Present the records between the lines holding "Place cursor on" and "Action: click(x=385, y=67)", inclusive, as a Markdown table with columns n (row number) and Line, omitting blank lines.
** Begin Material provided **
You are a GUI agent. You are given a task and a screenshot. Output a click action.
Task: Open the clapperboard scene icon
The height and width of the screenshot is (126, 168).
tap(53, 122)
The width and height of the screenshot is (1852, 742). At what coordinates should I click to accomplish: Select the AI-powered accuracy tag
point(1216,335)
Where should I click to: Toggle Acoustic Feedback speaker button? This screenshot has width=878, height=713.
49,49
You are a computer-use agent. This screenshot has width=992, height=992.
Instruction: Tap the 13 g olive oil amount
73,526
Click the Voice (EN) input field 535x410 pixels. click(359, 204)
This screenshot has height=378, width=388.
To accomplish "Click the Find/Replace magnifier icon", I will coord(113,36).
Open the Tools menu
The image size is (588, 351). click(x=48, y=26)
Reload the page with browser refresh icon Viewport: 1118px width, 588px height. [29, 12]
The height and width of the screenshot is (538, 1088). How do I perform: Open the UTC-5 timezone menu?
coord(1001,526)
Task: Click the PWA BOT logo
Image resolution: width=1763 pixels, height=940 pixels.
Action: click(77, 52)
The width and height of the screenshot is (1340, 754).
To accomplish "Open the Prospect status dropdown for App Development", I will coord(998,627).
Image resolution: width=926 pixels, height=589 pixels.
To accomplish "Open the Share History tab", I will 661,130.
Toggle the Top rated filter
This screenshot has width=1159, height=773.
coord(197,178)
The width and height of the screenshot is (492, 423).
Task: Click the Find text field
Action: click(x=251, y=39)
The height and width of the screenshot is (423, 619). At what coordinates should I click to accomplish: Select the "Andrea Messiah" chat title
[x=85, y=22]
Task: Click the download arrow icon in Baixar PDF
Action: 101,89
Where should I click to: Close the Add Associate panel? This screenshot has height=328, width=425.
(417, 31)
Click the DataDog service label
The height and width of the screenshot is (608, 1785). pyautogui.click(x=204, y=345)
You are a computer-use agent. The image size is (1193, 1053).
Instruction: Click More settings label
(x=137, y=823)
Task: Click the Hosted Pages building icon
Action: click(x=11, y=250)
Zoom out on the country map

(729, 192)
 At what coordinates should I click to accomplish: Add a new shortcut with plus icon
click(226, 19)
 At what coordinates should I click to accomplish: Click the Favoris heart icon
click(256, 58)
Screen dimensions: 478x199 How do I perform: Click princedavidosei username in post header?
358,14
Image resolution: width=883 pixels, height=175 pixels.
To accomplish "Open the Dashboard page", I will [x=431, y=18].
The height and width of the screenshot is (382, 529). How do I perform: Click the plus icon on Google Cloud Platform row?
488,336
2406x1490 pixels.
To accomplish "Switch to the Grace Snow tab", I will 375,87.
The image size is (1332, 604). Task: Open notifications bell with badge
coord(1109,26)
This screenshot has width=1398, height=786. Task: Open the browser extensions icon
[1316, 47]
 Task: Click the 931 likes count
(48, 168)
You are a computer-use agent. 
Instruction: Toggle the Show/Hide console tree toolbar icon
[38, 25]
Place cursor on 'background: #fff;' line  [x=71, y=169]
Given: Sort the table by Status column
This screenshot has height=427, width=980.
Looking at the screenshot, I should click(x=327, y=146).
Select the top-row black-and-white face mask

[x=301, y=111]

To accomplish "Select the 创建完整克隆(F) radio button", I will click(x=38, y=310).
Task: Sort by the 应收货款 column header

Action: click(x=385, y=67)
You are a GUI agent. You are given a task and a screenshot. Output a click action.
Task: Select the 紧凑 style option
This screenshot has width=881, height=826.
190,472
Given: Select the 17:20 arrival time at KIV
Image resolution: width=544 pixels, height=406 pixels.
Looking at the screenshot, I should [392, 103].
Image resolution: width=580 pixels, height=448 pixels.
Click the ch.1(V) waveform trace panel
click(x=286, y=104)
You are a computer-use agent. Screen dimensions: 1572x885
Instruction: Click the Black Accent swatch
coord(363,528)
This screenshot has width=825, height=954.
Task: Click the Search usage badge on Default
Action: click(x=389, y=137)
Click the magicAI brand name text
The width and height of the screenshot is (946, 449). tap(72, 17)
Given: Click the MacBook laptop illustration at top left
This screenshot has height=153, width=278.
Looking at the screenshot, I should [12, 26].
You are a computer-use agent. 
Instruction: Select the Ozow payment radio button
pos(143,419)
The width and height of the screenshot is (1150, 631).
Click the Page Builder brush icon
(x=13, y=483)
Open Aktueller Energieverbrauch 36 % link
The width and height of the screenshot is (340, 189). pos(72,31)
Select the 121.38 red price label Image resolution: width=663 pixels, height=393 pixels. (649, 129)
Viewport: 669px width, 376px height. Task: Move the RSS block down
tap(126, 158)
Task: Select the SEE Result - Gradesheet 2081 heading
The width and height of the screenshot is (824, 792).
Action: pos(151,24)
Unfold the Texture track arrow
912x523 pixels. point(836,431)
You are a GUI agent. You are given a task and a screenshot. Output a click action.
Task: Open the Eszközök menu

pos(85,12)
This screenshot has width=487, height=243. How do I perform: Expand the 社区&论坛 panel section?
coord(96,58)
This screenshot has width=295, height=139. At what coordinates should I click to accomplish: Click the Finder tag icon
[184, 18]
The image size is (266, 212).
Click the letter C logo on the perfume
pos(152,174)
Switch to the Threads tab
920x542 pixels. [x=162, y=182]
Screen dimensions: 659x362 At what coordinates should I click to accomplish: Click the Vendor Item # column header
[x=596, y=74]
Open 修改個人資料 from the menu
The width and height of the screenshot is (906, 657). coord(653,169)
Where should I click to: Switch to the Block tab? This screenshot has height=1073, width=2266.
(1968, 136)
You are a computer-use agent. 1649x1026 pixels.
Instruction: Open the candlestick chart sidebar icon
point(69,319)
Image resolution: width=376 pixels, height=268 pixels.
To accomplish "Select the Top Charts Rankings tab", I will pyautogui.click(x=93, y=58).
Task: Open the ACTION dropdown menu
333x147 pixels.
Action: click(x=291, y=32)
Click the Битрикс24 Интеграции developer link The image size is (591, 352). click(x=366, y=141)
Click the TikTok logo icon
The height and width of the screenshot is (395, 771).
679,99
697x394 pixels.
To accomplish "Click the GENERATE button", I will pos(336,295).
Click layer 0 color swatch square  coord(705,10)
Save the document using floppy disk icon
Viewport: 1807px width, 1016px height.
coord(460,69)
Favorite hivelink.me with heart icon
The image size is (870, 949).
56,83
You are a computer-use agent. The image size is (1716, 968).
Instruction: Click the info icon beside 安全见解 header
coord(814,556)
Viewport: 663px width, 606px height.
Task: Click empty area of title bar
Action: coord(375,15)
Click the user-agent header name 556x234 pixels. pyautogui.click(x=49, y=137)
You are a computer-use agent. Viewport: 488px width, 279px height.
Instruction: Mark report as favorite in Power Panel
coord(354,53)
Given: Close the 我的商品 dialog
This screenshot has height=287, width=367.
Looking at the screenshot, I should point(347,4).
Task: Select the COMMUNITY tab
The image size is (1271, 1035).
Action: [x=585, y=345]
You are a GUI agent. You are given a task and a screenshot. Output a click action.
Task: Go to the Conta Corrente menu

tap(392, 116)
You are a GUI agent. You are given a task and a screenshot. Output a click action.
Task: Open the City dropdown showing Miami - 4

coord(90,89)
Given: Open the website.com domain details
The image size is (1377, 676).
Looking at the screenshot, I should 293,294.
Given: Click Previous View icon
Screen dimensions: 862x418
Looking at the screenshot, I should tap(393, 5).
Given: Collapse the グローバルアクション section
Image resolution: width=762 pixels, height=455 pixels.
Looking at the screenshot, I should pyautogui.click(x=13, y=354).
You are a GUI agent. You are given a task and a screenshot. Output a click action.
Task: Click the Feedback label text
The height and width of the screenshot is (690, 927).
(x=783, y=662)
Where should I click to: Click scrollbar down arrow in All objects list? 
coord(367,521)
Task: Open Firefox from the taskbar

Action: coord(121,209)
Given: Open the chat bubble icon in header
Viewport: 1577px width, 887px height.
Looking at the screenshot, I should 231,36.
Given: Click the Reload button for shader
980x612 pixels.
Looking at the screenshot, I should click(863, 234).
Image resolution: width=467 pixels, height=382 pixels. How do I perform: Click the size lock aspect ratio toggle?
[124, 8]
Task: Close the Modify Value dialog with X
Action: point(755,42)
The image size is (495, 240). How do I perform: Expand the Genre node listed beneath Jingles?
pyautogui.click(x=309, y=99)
** End Material provided **
» Exercise answer:
| n | Line |
|---|---|
| 1 | Place cursor on 'background: #fff;' line  [x=71, y=169] |
| 2 | Given: Sort the table by Status column |
| 3 | This screenshot has height=427, width=980. |
| 4 | Looking at the screenshot, I should click(x=327, y=146). |
| 5 | Select the top-row black-and-white face mask |
| 6 | [x=301, y=111] |
| 7 | To accomplish "Select the 创建完整克隆(F) radio button", I will click(x=38, y=310). |
| 8 | Task: Sort by the 应收货款 column header |
| 9 | Action: click(x=385, y=67) |